---- Source records
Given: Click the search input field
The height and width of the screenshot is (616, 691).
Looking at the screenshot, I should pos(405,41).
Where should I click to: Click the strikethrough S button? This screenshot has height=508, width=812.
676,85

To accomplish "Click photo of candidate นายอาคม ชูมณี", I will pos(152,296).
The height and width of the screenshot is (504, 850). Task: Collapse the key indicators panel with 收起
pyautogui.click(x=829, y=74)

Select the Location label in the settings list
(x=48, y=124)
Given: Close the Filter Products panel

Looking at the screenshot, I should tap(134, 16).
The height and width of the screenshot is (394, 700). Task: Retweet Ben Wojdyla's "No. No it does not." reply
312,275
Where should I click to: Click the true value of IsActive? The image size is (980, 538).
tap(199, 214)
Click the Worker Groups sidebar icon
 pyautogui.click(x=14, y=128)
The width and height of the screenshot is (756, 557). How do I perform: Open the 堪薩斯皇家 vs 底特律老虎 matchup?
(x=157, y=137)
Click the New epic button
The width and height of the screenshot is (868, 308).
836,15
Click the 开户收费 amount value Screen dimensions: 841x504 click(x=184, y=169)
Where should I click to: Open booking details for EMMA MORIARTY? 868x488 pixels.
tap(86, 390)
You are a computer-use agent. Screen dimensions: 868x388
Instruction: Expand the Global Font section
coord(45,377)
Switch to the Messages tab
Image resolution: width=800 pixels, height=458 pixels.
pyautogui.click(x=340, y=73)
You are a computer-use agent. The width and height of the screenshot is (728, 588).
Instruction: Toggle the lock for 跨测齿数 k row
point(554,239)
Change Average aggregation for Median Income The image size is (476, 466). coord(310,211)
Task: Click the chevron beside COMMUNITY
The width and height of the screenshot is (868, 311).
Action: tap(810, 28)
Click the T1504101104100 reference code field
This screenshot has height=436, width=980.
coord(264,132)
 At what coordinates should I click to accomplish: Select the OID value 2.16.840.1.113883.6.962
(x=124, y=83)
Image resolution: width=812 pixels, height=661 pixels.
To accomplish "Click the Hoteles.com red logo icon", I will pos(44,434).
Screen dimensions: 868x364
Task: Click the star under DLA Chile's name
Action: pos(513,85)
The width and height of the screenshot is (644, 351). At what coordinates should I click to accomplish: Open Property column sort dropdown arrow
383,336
--------
= Work to be completed =
Task for the records above: copy every line in which the word "computer" occurs.

= Answer section =
You are a computer-use agent. Screen dimensions: 868x388
You are a computer-use agent. The width and height of the screenshot is (728, 588).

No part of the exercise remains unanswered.